Los profundos acantilados se veían cada vez más cerca y pronto comenzó a oírse el fuerte rugido que provocaban las olas al estrellarse contra las rocas. Finalmente el águila se posó al junto a una cabaña de piedra en ruinas y el simorg aterrizó a su lado, tumbándose en el suelo para que pudieran bajar. Rodrigo miró a su alrededor, pero aparte de la cabaña allí no había nada más.

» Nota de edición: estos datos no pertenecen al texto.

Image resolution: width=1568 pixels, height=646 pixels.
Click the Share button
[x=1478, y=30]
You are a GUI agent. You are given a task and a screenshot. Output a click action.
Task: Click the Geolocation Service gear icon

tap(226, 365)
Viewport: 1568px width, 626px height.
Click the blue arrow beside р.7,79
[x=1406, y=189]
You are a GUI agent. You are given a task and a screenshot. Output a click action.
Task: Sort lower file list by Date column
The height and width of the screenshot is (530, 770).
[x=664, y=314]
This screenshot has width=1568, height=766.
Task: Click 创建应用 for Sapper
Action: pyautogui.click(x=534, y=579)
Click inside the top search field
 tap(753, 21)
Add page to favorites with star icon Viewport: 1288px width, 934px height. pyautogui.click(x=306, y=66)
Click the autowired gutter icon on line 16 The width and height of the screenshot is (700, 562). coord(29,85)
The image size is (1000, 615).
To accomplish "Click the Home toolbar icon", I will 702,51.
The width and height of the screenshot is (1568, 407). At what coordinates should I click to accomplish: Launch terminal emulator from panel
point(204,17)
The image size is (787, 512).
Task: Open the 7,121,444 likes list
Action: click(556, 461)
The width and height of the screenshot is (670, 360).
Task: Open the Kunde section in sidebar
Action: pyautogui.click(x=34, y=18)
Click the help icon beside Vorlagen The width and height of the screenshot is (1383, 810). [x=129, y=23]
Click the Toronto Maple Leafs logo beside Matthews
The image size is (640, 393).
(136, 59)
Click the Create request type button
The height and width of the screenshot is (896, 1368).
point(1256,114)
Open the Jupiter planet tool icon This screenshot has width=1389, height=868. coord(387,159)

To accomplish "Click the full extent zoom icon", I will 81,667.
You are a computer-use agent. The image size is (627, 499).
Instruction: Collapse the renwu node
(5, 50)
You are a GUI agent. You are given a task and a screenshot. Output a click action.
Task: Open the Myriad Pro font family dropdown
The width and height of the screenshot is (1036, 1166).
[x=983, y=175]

Solamente praderas y acantilados.
"¿Acaso pretende escondernos en esta choza ruinosa?" —pensó Rodrigo.
Adara volvió a aparecer en el lugar donde un momento antes estaba el águila y los miró sonriente.
—Bueno, me temo que es hora de despediros de vuestro amigo volador —dijo—. A partir de aquí no podrá seguirnos.
—¿Seguirnos a dónde? —preguntó Óliver, mirando a su alrededor.
—A la fortaleza de Gárador—respondió Adara—. A partir de aquí tenemos que seguir a pie.
La cara de Óliver dejaba muy clara su decepción.
—No te preocupes —dijo ella—. Puedes pedirle que se quede por aquí cerca, y así siempre acudirá cuando lo llames.
Óliver asintió aliviado y se giró hacia el animal, acariciándole debajo de la oreja.
—Ahora tenemos que dejarte —le dijo—, pero no te alejes mucho de aquí y estate atento por si vuelvo a llamarte.
El simorg inclinó levemente la cabeza y luego comenzó a volar hacia los bosques más próximos.
—Muy bien, pequeños, ahora permitidme que os de la bienvenida a la fortaleza de Gárador, el único lugar de Karintia que aún resiste a la tiranía de Arakaz.
Y dicho esto, Adara golpeó con los nudillos en la desvencijada puerta de la cabaña en ruinas. Los chicos se miraron alarmados. ¿Acaso habían puesto toda su confianza en una lunática?
La respuesta a su pregunta apareció de pronto ante sus ojos. En medio del mar, en el mismo lugar donde un momento antes sólo había agua, apareció un islote rocoso sobre el cual se levantaba un castillo de piedra gris, con altos torreones que parecían atravesar las nubes. Más que un castillo parecía una ciudadela amurallada, debido a su gran tamaño. Un estrecho puente de piedra se extendía desde el acantilado hasta el portón de entrada de la fortaleza, junto al cual ondeaban dos estandartes rojos. Con toda naturalidad Adara comenzó a caminar sobre el puente y los chicos la siguieron, mirándose unos a otros con cara de profundo asombro.